Making Tax Digital is an HMRC initiative which affects every VAT registered business from April 2019, and every business from April 2020. This needs action now.
It means that each business has to make a quarterly return online to HMRC like a simplified profit and loss account plus a fifth return after year end.
HMRC Reasons for MTD
We think HMRC has three reasons for doing this, but only the first has been made public. The public reason is that HMRC wants to simplify and speed up tax recording for you, and it’s a cost saving for them.
Our best guess for the second reason, further down the line, is that HMRC may well say that if you can record how much you have earned quarterly, you can pay HMRC quarterly. Apart from the cash flow implications, it does mean that your fifth full return after year end will almost inevitably have some adjustments and if profits are adjusted down, you have overpaid and need to get that back somehow whilst explaining why profits have dropped. This brings us to the real issue.
The most important reason for you is the third. HMRC admit there is a £8bn a year tax gap owing to avoidable mistakes. MTD gives HMRC far more data sooner and therefore far more opportunity to plug this gap by correcting your mistakes, plus penalties and interest. Politically this is a no-brainer. There would be no need to increase taxes to help fill the black hole of public finances, which would upset voters, and we are all supposed to be paying the right amount anyway. It’s an easy win for them. And of course – there is a penalty regime if you get MTD wrong. After all, HMRC would now have “proof” that your bookkeeping isn’t perfect.
What can you do now?
It is essential that your accounting is accurate, up-to-date and ready to upload to the HMRC portal from April 2019 with minimal effort to you. That means cloud accounting. Spreadsheets and manual books will not be allowed. We’ve talked about this in blogs already here.
We’ve already said you need to start now. You need to know that your books are clean and accurate well before they start to interact with a brand-new and possibly buggy HMRC system. You need to be able to defend your records when HMRC come calling. We think you need 12 months of cloud accounting so that you are absolutely sure you know what you are doing and how you are doing it before you start interacting with an HMRC system.
Balancing books is not enough
Don’t think for one moment that balancing your books will be enough. Only last week we’ve come across an example. Bank has been balanced every month, VAT has been reconciled and paid on time, PAYE has been reconciled and paid on time, but the accounts were wrong. In fact, the sales and profits were too high. If you put in a fifth return which comes to less than the sum of the four quarters, that might well trigger a conversation with HMRC.
Eliminate the errors
The figures have to make sense. Either you, or someone, who is on your side, has to understand what they mean and why.

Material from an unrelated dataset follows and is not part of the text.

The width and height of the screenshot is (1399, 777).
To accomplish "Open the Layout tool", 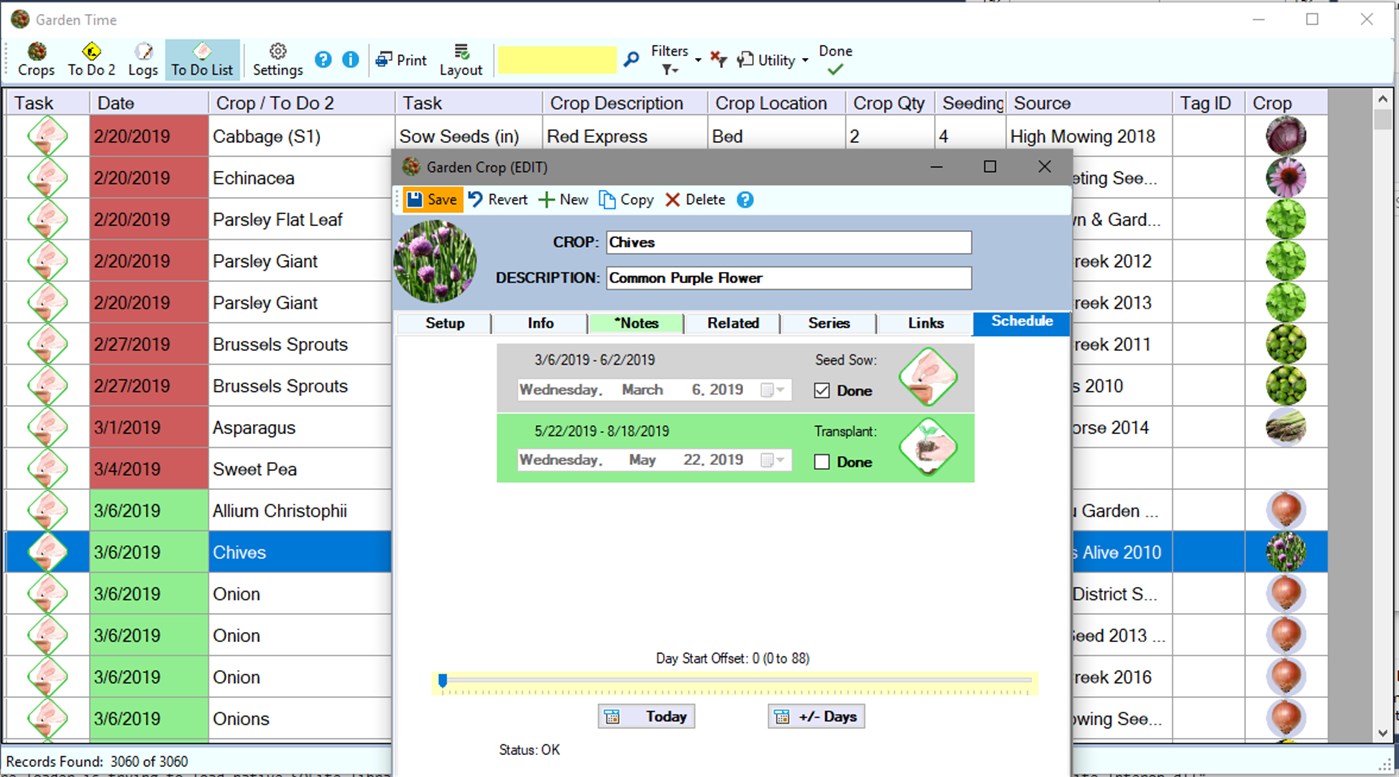I will tap(461, 59).
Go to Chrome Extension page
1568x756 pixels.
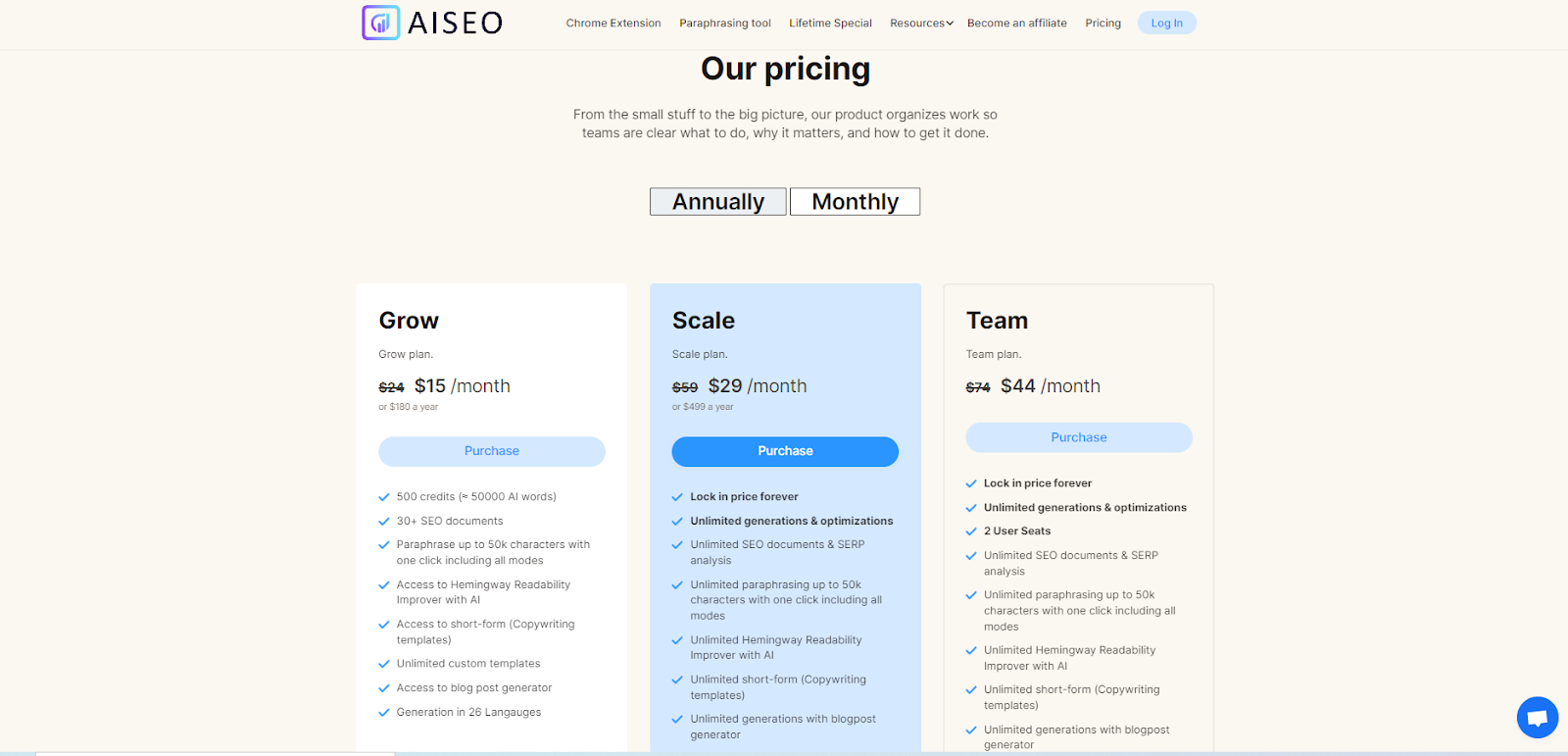[x=613, y=24]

Most bookkeepers stop at balancing – they don’t have the technical skills and training to be able to interpret sets of accounts and find errors. We recognised that this error checking is an essential part of work before anything goes to HMRC. So we’ve put time and effort into procedures ands systems which will allow this to happen with little or no hassle to you. It gives you peace of mind, usually at no extra cost, and can actually be cheaper. And there are some added benefits.
Benefits to you and your business
In fact, it’s better than that because there are benefits to you. Our system should take you less time on the mundane tasks, so you’ve got more time for yourself. We know that clients who have up-to-date and accurate figures make quicker, better decisions so that their businesses grow faster, and they make more profits easily.
Silver lining – extra sales and profits
There’s even a silver lining. Clients have moved their back office to us so that they can concentrate on what they do best. The time gained for them and their admin staff has produced extra sales and profits. We can also predict your tax bills earlier and make suggestions on what you might do to minimise them, so you should earn more, and keep more.